Temporal Optimization of Groundwater Sample Frequency Using Iterative Thinning

By Charles Holbert

March 11, 2021

Introduction

Optimization of groundwater monitoring well networks includes both spatial optimzation and temporal optimization. Temporal optimization is concerned with identifying an optimal frequency of sample collection. In contrast to spatial optimization, temporal analysis is not designed to determine which well locations might be redundant and perhaps unnecessary to the monitoring program. Rather, the goal of temporal optimization is to examine and optimize well sampling frequencies for currently existing locations.

The frequency of sampling necessary to achieve the temporal objective of monitoring can be based on trend detection, accuracy of estimation of periodic fluctuations, or accuracy of estimation of long-term average concentrations. A method that can be used to determine sample frequency is based on an analysis of historical concentration trends that can be reconstructed when sampling events are iteratively removed from the monitoring program. The minimum frequency of past sampling events that can re-produce the same general concentration trend that has been observed when using all sampling events is used as a basis for the recommended future sample frequency. This approach is referred to as “Iterative Thinning.” Because each well is analyzed separately, it is quite possible to have a different recommended sampling interval for each well after applying the Iterative Thinning routine. However, the optimized sampling intervals can be analyzed as a whole and the median optimal sampling interval determined for all monitoring wells or a subset of those wells.

Procedure

The Iterative Thinning approach presented in this Stats Factsheet is based on an algorithm published by Cameron (2004). Iterative Thinning also is used in the Visual Sample Plan (VSP) software (PNNL 2014) and AFCEE’s Geostatistical Temporal-Spatial (GTS) groundwater optimization software (ESTCP 2010) to evaluate monitoring well sampling frequency. The objective of the algorithm is to identify the frequency of sampling required to reproduce the temporal trend of the full dataset.

The following steps are used to optimize the sampling frequency for a given well and constiutent using the Iterative Thinning approach:

Determine the current average sampling interval using the existing, historical data.
Fit a trend to these initial data along with statistical confidence intervals around the trend.
Iteratively remove, at random, certain fractions of the original data.
Re-estimate the trend based on the reduced dataset to determine whether the trend still lies within the original confidence bounds.
If too much of the new trend falls outside the confidence intervals, stop removing data and compute a new, optimized sampling interval based on the remaining observations.

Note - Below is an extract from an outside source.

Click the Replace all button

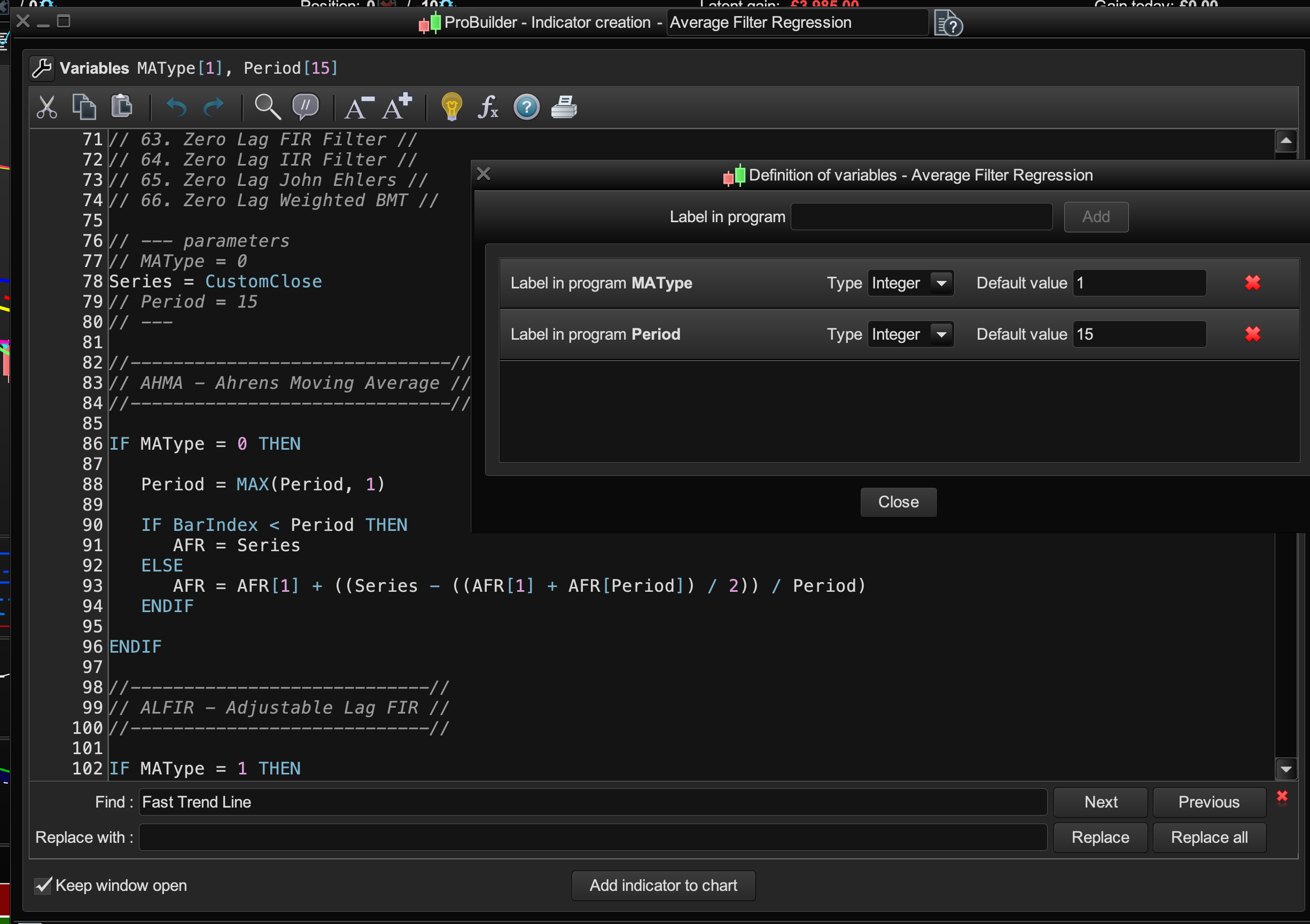1208,837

The mean temporal sample spacing between historical observations is calculated and used as the baseline sample frequency. The Iterative Thinning algorithm uses local polynomial regression (Loader 1999) to fit a smooth trend and confidence intervals around data from the full temporal monitoring record. A percentage of the data points are removed from the dataset and local polynomial regression is used with the same bandwidth to fit a smooth trend to the reduced dataset. The ability of the reduced dataset to reproduce the temporal trends in the full dataset is evaluated by calculating the percentage of the data points on the trend for the reduced dataset that fall within the confidence interval established using the full dataset. Increasing numbers of data points are removed from the dataset and each of the reduced datasets is evaluated for their ability to reproduce the trend observed in the full dataset. A stopping point is reached when too much of the re-estimated trend falls outside the limits of the confidence interval.

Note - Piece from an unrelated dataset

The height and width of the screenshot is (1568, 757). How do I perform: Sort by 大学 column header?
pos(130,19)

Local polynomial regression can be sensitive to the bandwidth used in the regression. If the bandwidth is too small, insufficient data fall within the smoothing window, resulting in a large variance. On the other hand, if the bandwidth is too large, the local polynomial may not fit the data well within the smoothing window, and important features of the mean function may be distorted or lost completely. That is, the fit will have large bias. The bandwidth should be chosen to compromise this bias-variance trade-off. Additionally, the confidence interval is calculated as a simultaneous confidence interval. Whereas a point-wise confidence interval is calculated independently for each observation, ignoring the presence of the other observations, a simultaneous confidence interval is calculated for all observations and provides the stated coverage for the entire line.

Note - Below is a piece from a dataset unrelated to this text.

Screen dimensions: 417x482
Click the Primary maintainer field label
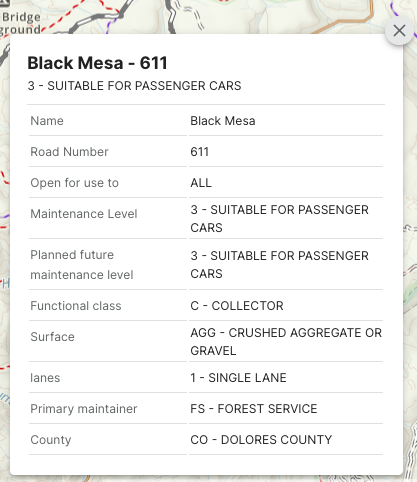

To reduce artifacts that might arise from removing a single set of data, the iterative removal process is repeated hundreds of times using randomly selected points from the entire dataset. The proportion of data that can be removed while still reproducing the temporal trend of the full data is used to estimate an optimal sampling frequency.

Parameters

Several libraries and custom functions are required to perform the iterative thinning. Parameters used for this example include a nearest-neighbor-based bandwidth covering 75% of the data; a 90% simultaneous confidence interval established using the full dataset; and an acceptability level of 75%. The iterative removal process will be repeated 200 times using randomly selected points from the entire dataset.

# Load libraries
library(dplyr)
library(lubridate)
library(ggplot2)
library(grid)
library(locfit)

# Load functions
source('functions/annotation_ticks.R')
source('functions/get_loess.R')
source('functions/SumStats.R')

# Set theme for ggplots
theme_set(theme_bw())

# Funtion for suppressing output
quiet <- function(x) { 
  sink(tempfile()) 
  on.exit(sink()) 
  invisible(force(x)) 
} 

# Set initial values
span <- 0.75
conf <- 0.90
nmsh <- 100
limit <- 0.75
nreps <- 200

Data

For this example, the data consist of trichloroethene concentrations measured in groundwater at a single monitoring well MW02. Sampling was conducted between March 2012 and October 2018. Descriptive statistics are provided below and include the total number of samples, detected results, and frequency of detection; the minimum and maximum concentrations for detected and non-detected observations; and the mean, median, standard deviation (SD), and coefficient of variation (CV). Concentrations are given in micrograms-per-liter (µg/L).

# Read comma-delimited file
dat <- read.csv('data/exdata.csv', header = T)
dat$LOGDATE <- as.POSIXct(dat$LOGDATE, format = '%m/%d/%Y')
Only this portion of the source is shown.